There are also additional inherent features of an IP address we can augment our data with. The internet service provider (ISP) of an IP address is publicly available information, as is the hosting country of the provider.
If we have the domain at our disposal as well, we can augment our feature set with rich information, like the nameserver resolving the A (which maps a domain name to the IP address) and PTR (resolves an IP address to a domain or host name) records of the domain, the IP of the nameserver, and the WHOIS registrar and registrant of the domain.

We efficiently extended our convolutional model to be flexible enough to handle any additional feature that might be present to improve accuracy of the predictions. For the spam dataset we don’t have access to the domains, therefore we only use IP based features. For the web based dataset, we had access to most domains. On Figure 5 we sketch out the relationships of some of the additional features we used: ISP, PTR, nameserver, the IP of the nameserver, and finally the registrar and the registrant of the domain.

In order to incorporate the textual features in our convolutional neural network, we first needed to convert the variable length strings into numeric vectors of fixed length. Because the cardinality of these features was too large to allow for one-hot encodings, we used feature hashing to convert the space of strings into a 1024-dimensional vector.

ISP encoding

The IP space assigned to certain organizations might not be contigous in the dataset, and as we have seen previously our dataset does not cover the whole IP space. Observing a disproportionately malicious organization in one segment of the IP space may allow us to generalize the knowledge to a different segment owned by the same ISP where we might lack detailed IP data. However ISP as a feature might not be present at inference time, depending on the application of the model, and it is one of the more important features from the result of Figure 6. Certain parts of the IP addresses reflect their connection to the providers infrastructure, so it might be possible to infer the provider from the IP address only.

Utilizing a loss function called CosFace allows us to train a model with the objective of labeling IP addresses with their respective providers.

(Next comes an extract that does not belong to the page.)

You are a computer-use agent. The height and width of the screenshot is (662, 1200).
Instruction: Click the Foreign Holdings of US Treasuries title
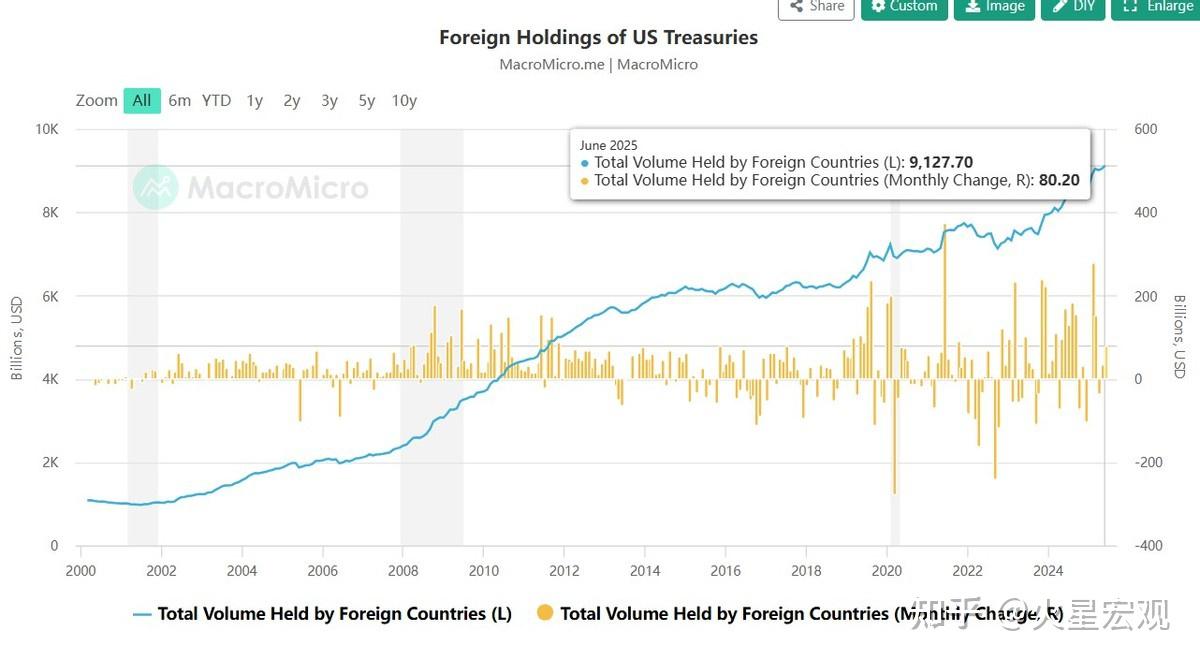[598, 37]
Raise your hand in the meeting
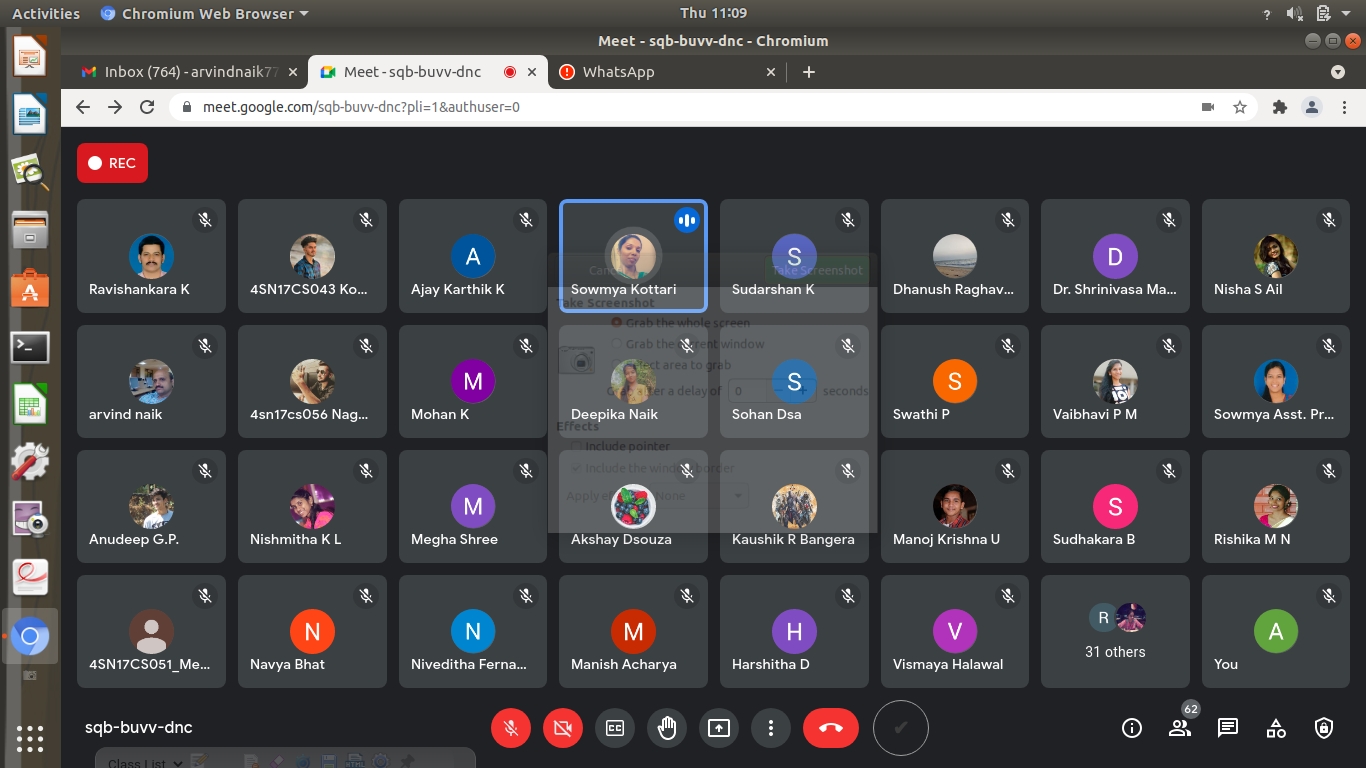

With this approach our goal is to map the IP representations to a common region (in some abstract embedding space) based on their ISP, essentially compressing an ISP lookup table on the available data into a model model, which can then be incorporated into our original model. The results of incorporating this information are in Fig 8; while the IP-to-ISP embedding approach does not quite reach the same level of accuracy when both IP and ISP are available and used directly, we do see a significant improvement over the case when only the IP address is available.

Interpretability

We generated a set of 10M routable IP addresses randomly, and visualized the decision boundaries of our convolutional network as a heatmap on a Hilbert curve. For this visualization we used the IP and the internet service provider as our only input. Looking at the result on Figure 9, and comparing it with the data plotted in Figure 2, we can see the model successfully picked up the malicious clusters, and identifies logical heatmaps over the IP space.

Conclusion

In this post we have demonstrated various applications of two forms of deep neural networks, a convolutional network and a pretrained DistilBERT model, to the problem of detecting “bad neighborhoods” in the IPv4 address space. The convolutional approach can benefit from publicly available DNS, and whois features. While the models trained on the web dataset provide a weak signal best combined with other tools, the results are surprisingly good given the limited information in an IP address, and retains the advantage that, for two-way communication to be possible, the IP address is a fundamental input available in any context where network communication is taking place.